_SET PROBLEM 1_
Duplicate the passage of the thread below, from "A thing that" up to and including "Joe subscribed.".

A thing that someone daring in EUTZ might want to try: Using perf probe, or by modifying the bpfcc-memleak script, or by writing a trivial bpftrace script: attach a tracepoint to memcg_schedule_kmem_cache_create and gather calling stacktraces. That's the function that creates the work item that results in a worker thread calling memcg_create_kmem_cache, as seen in the stack traces we saw for 32-byte mallocs.

Joe triaged this task as Unbreak Now! priority.Aug 13 2020, 5:51 AM
Joe subscribed.

I'm not 100% sure that slabs are the problem here, but I'll try to followup later.

In the meantime, the servers we've rebooted yesterday are definitely showing the same behaviour again. This means that in a week we'll have to reboot them all again.

I am therefore:
1 - raising this task to UBN! priority, as this has the potential to disrupt the work of all SREs constantly
2 - focusing on looking at what was changed on August 4th in the morning, mostly in code, and try to rule out stuff. This might result in some reverts.
3 - Trying to build better automation around the task of rebooting a large fleet of servers.

Also adding tags for platform engineering and wikidata as the two potentially worrisome code changes regard Score's enablement and a change to Wikibase.

Mentioned in SAL (#wikimedia-operations) [2020-08-13T08:43:31Z] <_joe_> downgrading imagemagick on mw1378 T260281

attach a tracepoint to memcg_schedule_kmem_cache_create and gather calling stacktraces. That's the function that creates the work item that results in a worker thread calling memcg_create_kmem_cache, as seen in the stack traces we saw for 32-byte mallocs.

_SET PROBLEM 2_
Rewrite the records below with "tab" replaced by "page", keeping everything else unchanged and leaving out the pictures.

_EXTRACTED RECORDS_
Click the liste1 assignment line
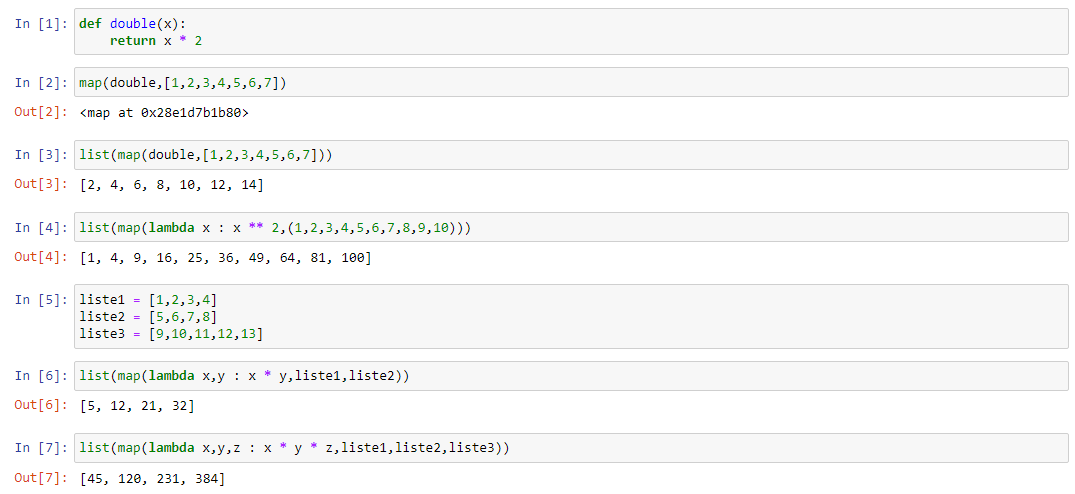tap(149, 299)
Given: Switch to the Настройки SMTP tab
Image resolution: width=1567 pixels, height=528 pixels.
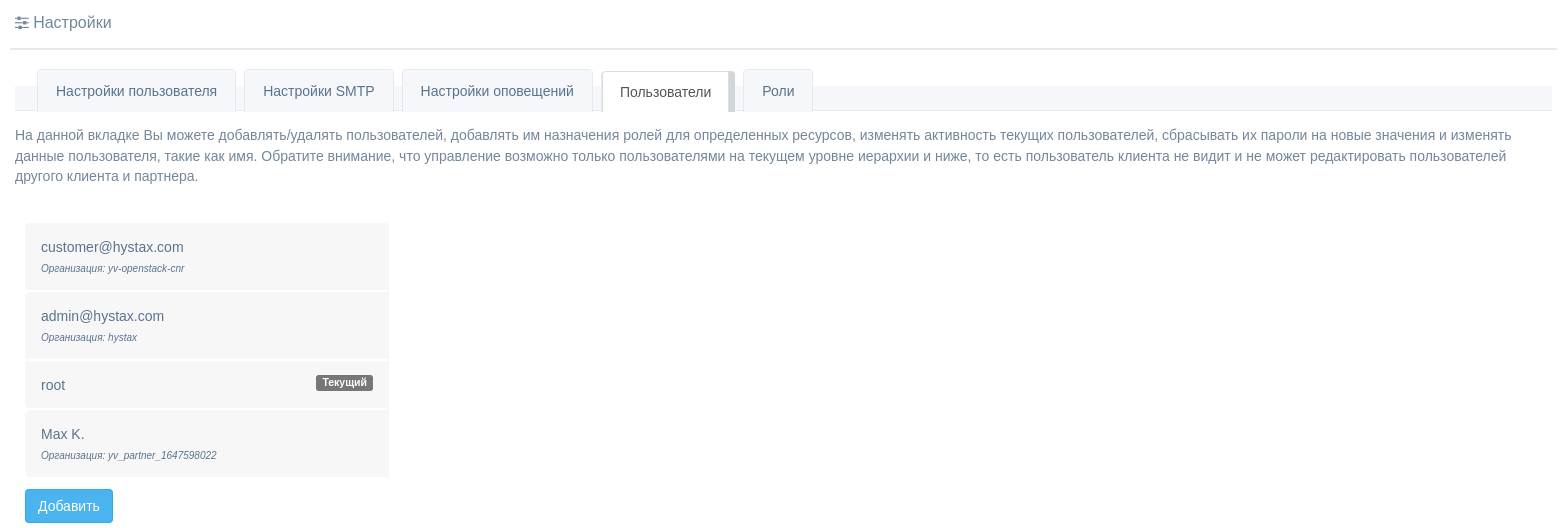Looking at the screenshot, I should [x=318, y=91].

_FULL SOLUTION 1_
A thing that someone daring in EUTZ might want to try: Using perf probe, or by modifying the bpfcc-memleak script, or by writing a trivial bpftrace script: attach a tracepoint to memcg_schedule_kmem_cache_create and gather calling stacktraces. That's the function that creates the work item that results in a worker thread calling memcg_create_kmem_cache, as seen in the stack traces we saw for 32-byte mallocs.

Joe triaged this task as Unbreak Now! priority.Aug 13 2020, 5:51 AM
Joe subscribed.

_FULL SOLUTION 2_
Click the liste1 assignment line
tap(149, 299)
Given: Switch to the Настройки SMTP page
Image resolution: width=1567 pixels, height=528 pixels.
Looking at the screenshot, I should [x=318, y=91].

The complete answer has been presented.